= Problem to work on =
For this exercise, transcribe all the entries exactly as given and omit the images.
Start of Data provided
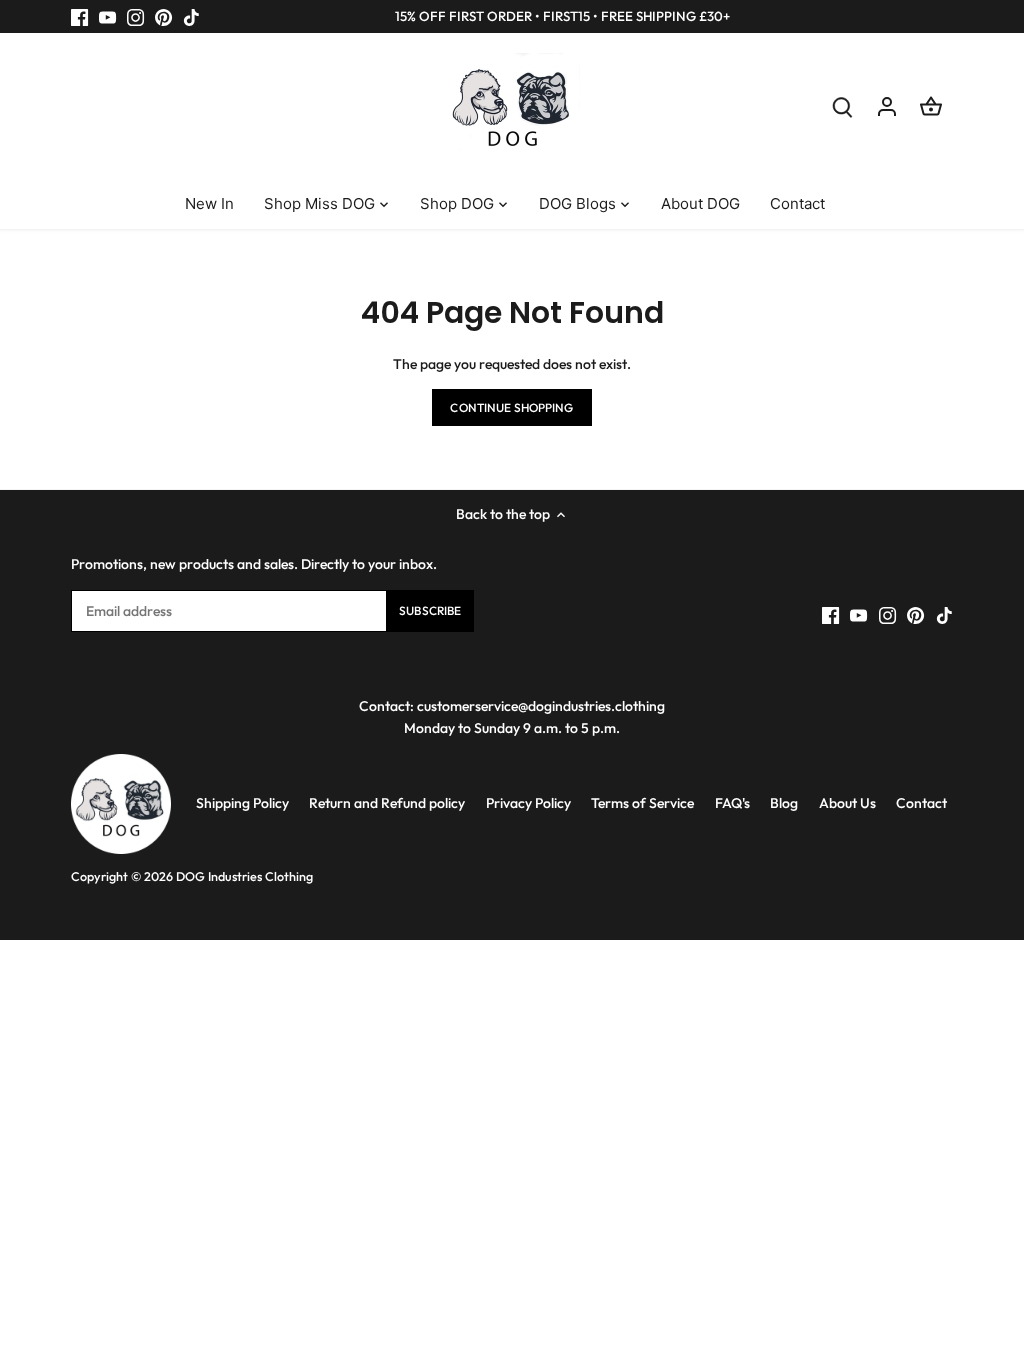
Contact (921, 803)
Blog (784, 803)
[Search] (843, 106)
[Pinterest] (163, 17)
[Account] (887, 106)
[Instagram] (135, 17)
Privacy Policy (528, 803)
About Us (847, 803)
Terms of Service (642, 803)
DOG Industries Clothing (244, 876)
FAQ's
End of Data provided
= Task response =
Contact (921, 803)
Blog (784, 803)
[Search] (843, 106)
[Pinterest] (163, 17)
[Account] (887, 106)
[Instagram] (135, 17)
Privacy Policy (528, 803)
About Us (847, 803)
Terms of Service (642, 803)
DOG Industries Clothing (244, 876)
FAQ's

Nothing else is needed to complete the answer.